Referenced in: none

Automatically associated channels: TRP , TRPA , TRPA1 , TRPV , TRPV1

Title: How the TRPA1 receptor transmits painful stimuli: Inner workings revealed by electron cryomicroscopy.

Authors: Monique S J Brewster, Rachelle Gaudet

Journal, date & volume: Bioessays, 2015 Sep 21 , ,

PubMed link: http://www.ncbi.nlm.nih.gov/pubmed/26387779

Abstract
A new high-resolution structure of a pain-sensing ion channel, TRPA1, provides a molecular scaffold to understand channel function. Unexpected structural features include a TRP-domain helix similar to TRPV1, a novel ligand-binding site, and an unusual C-terminal coiled coil stabilized by inositol hexakisphosphate (IP6). TRP-domain helices, which structurally act as a nexus for communication between the channel gates and its other domains, may thus be a feature conserved across the entire TRP family and, possibly, other allosterically-gated channels.
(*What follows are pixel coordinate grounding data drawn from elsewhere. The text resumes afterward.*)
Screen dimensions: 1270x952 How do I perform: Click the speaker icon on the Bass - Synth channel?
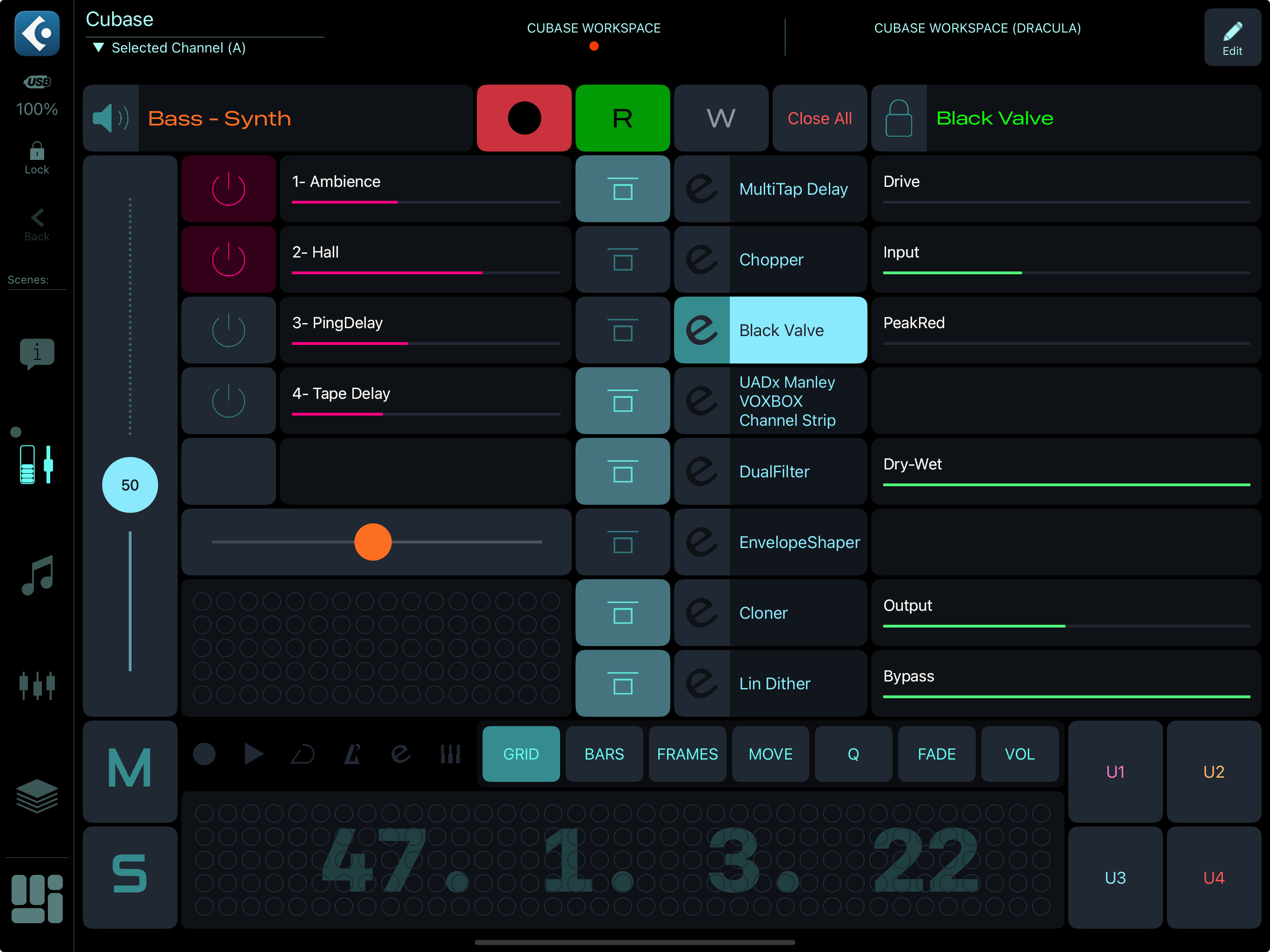(x=110, y=118)
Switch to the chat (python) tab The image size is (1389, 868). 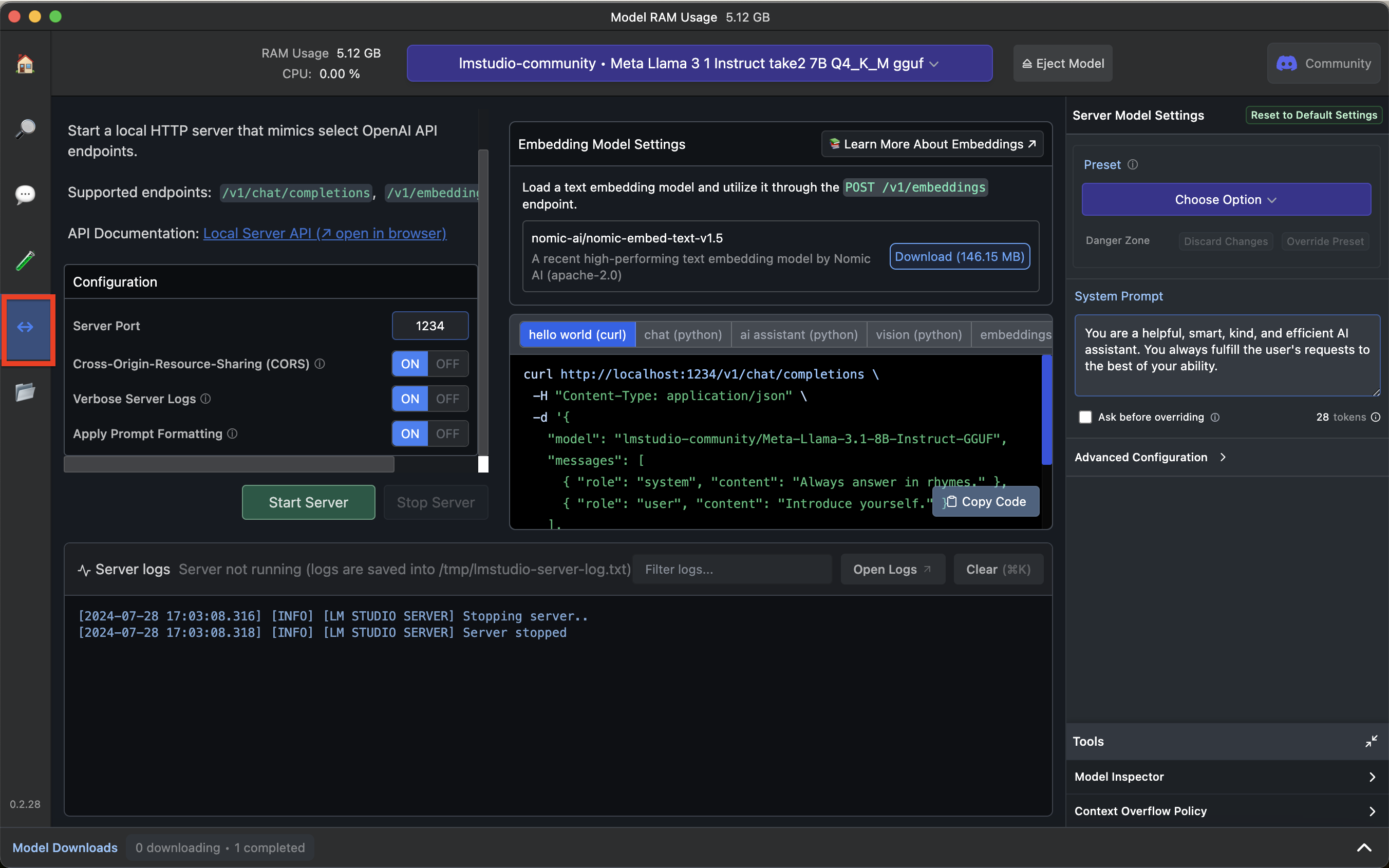point(683,335)
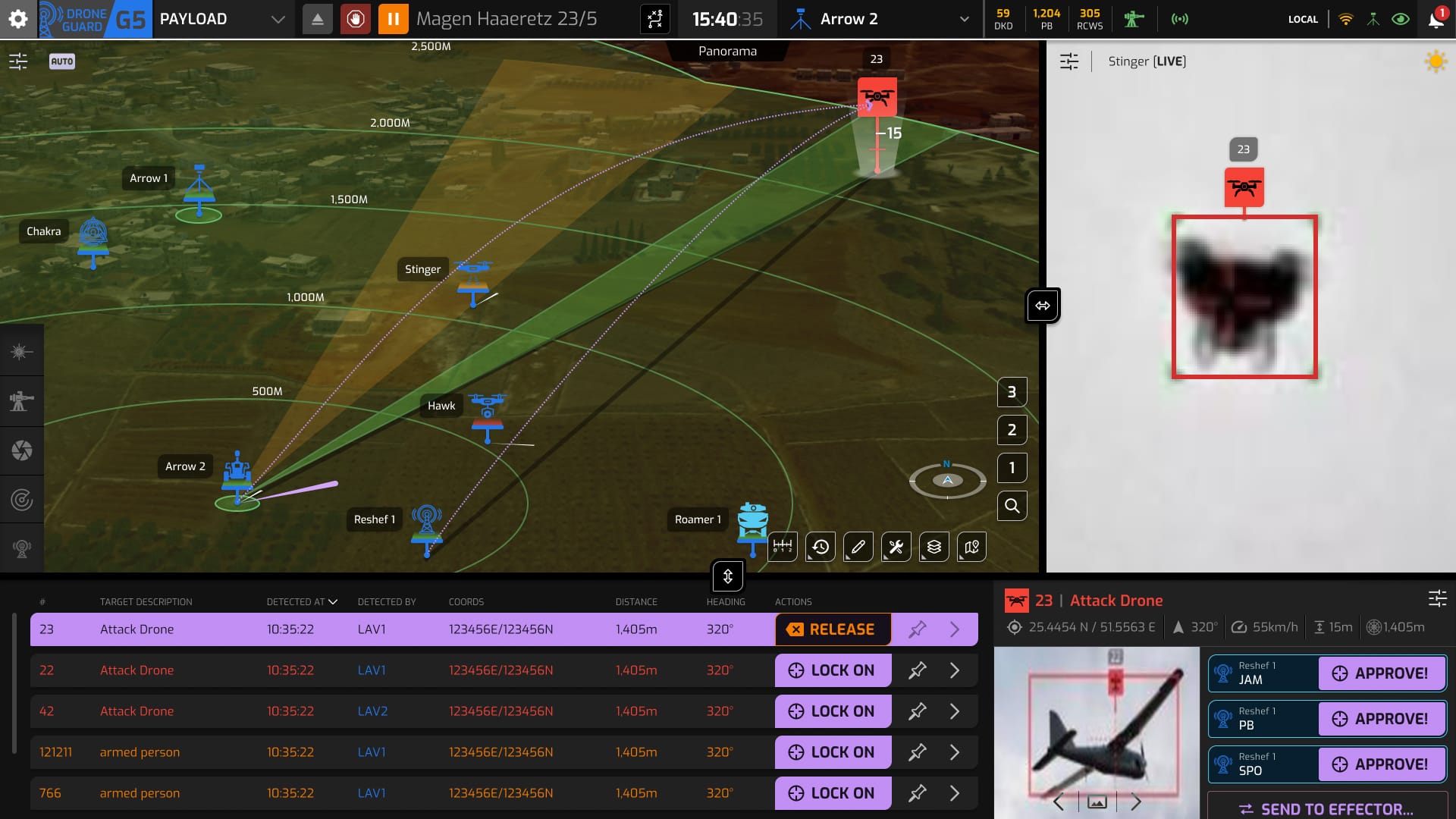Open the map layers icon
Viewport: 1456px width, 819px height.
[934, 546]
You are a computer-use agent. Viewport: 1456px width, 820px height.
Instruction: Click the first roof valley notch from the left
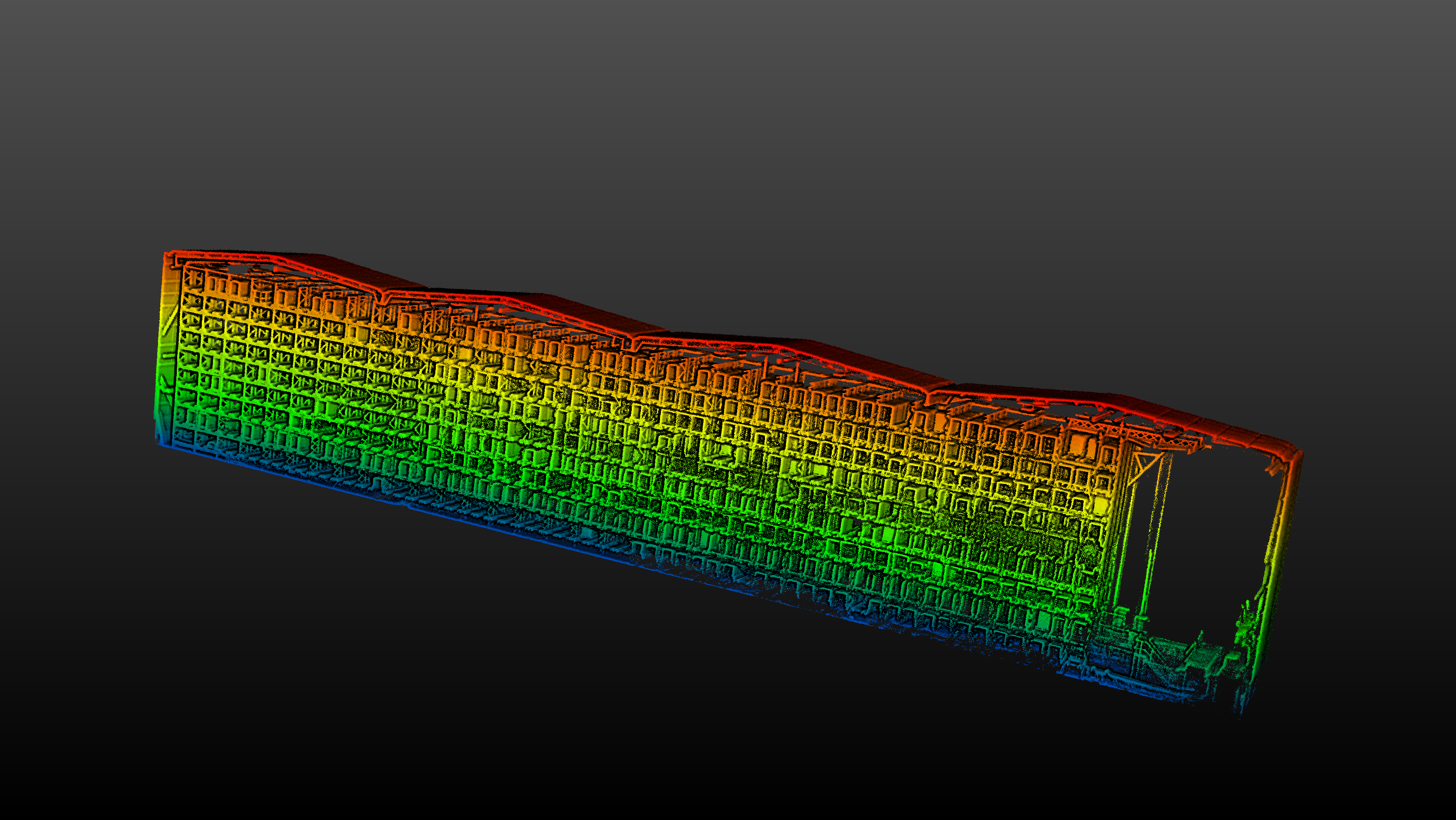coord(384,296)
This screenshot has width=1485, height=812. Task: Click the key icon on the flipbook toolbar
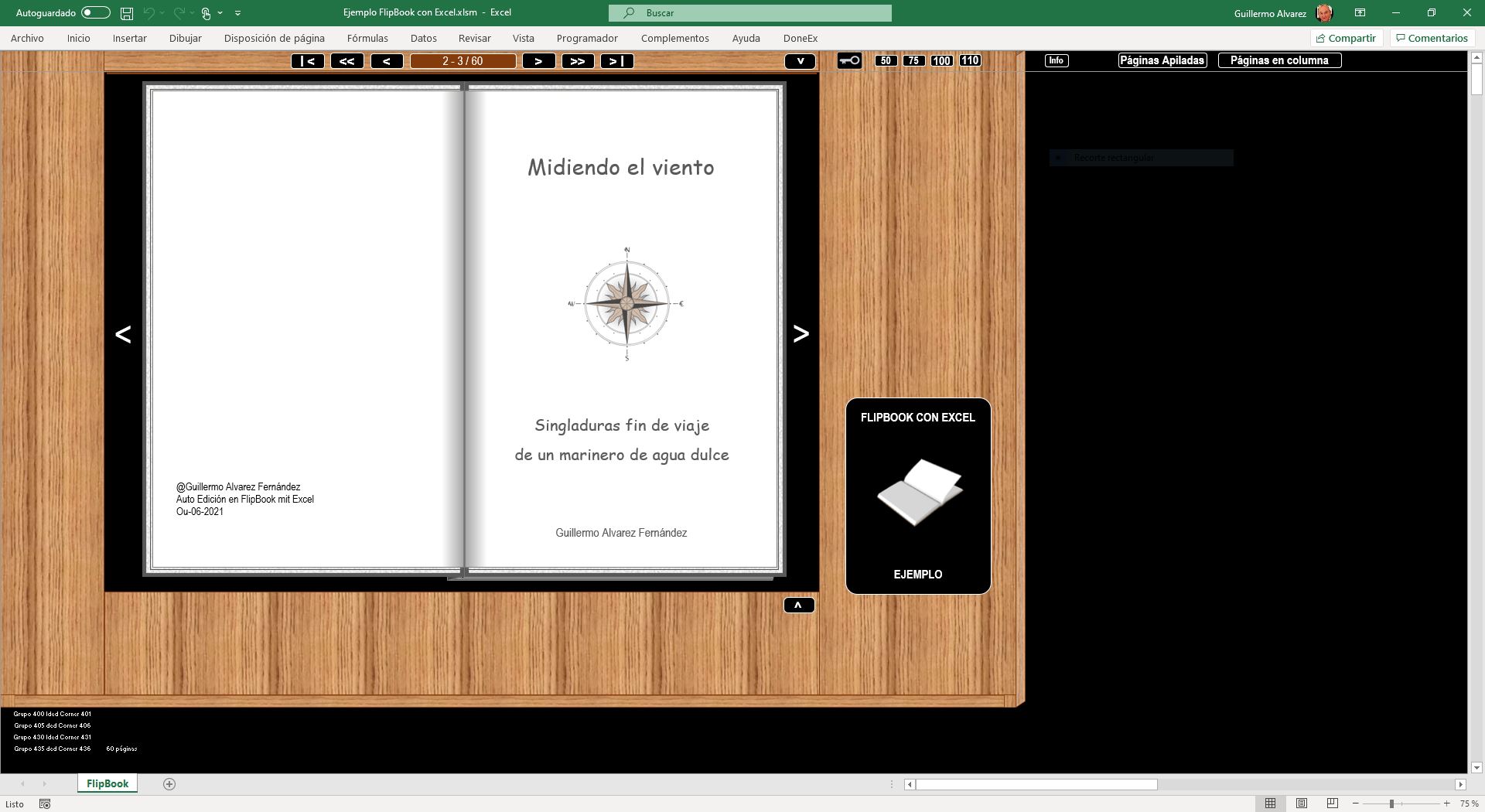pos(848,60)
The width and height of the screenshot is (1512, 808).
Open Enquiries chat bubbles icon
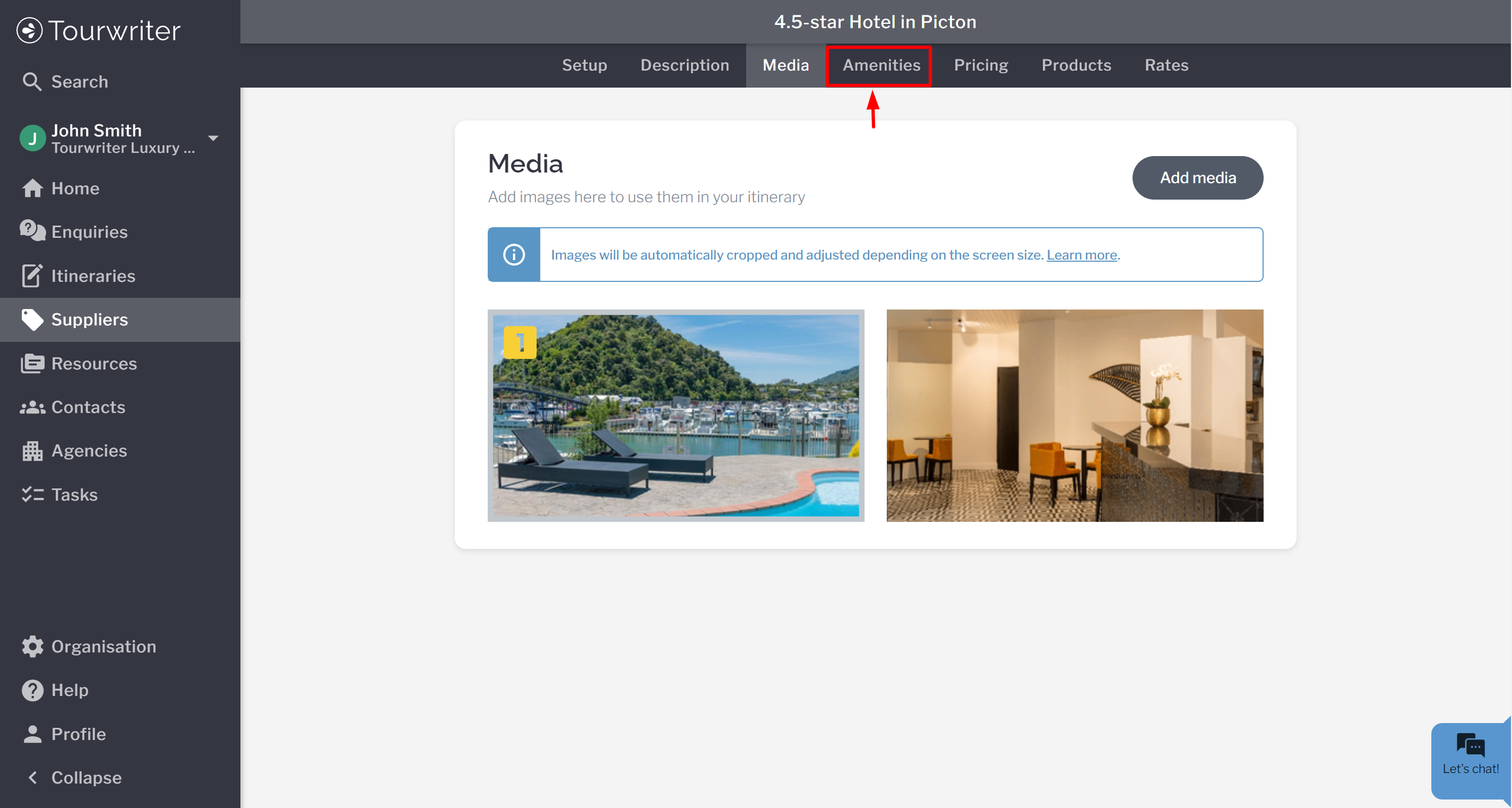[x=32, y=232]
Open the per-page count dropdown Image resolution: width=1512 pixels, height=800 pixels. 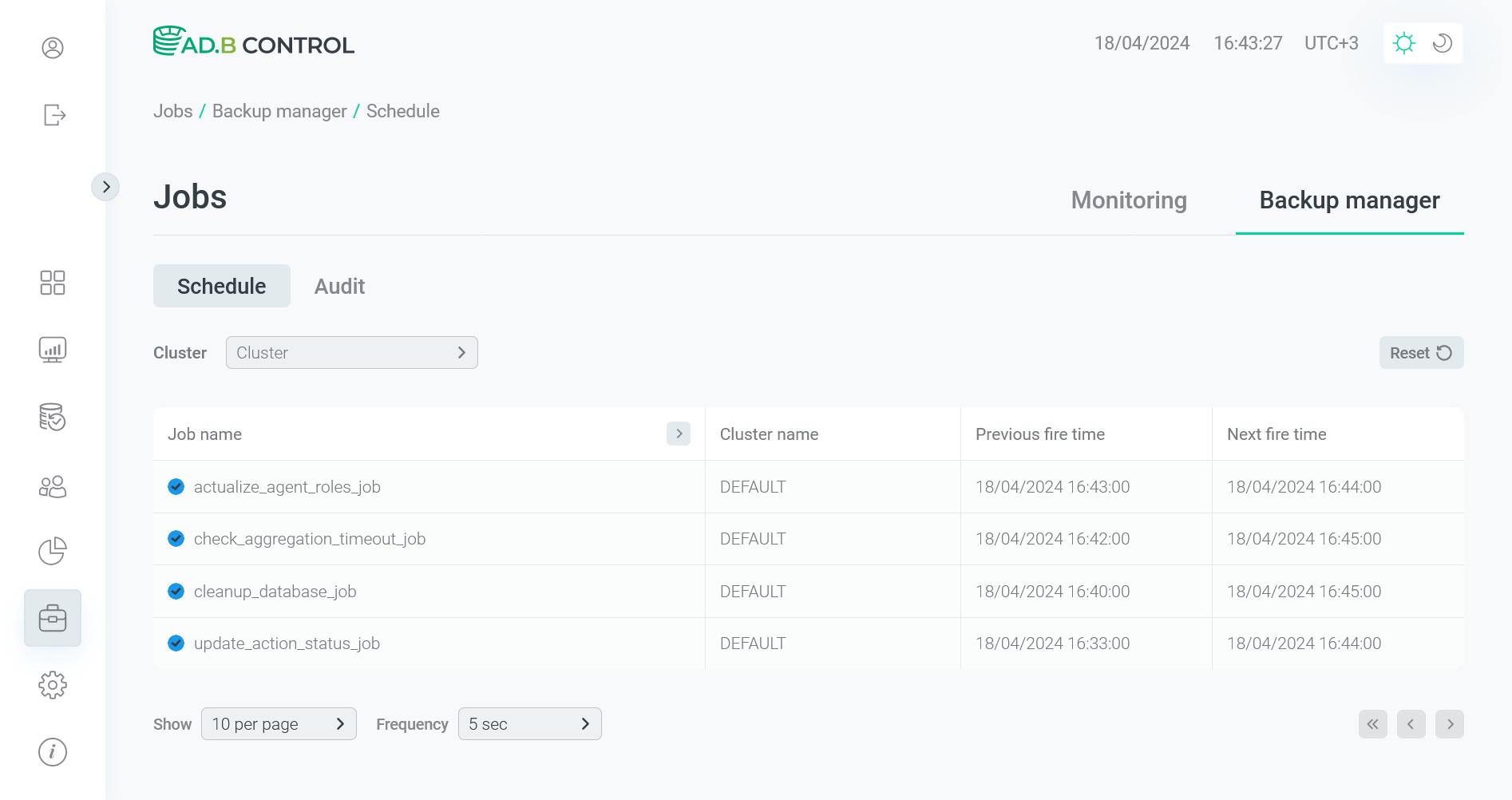[279, 723]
Similarly, the TRPA1 antagonist-binding site could also represent a druggable location in other ion channels. Combined with known TRPA1 functional properties, the structural role for IP6 leads us to propose that polyphosphate unbinding could act as a molecular kill switch for TRPA1 inactivation. Finally, although packing of the TRPA1 membrane-proximal region hints at a mechanism for electrophile sensing, the details of how TRPA1 responds to noxious reactive electrophiles and temperature await future studies.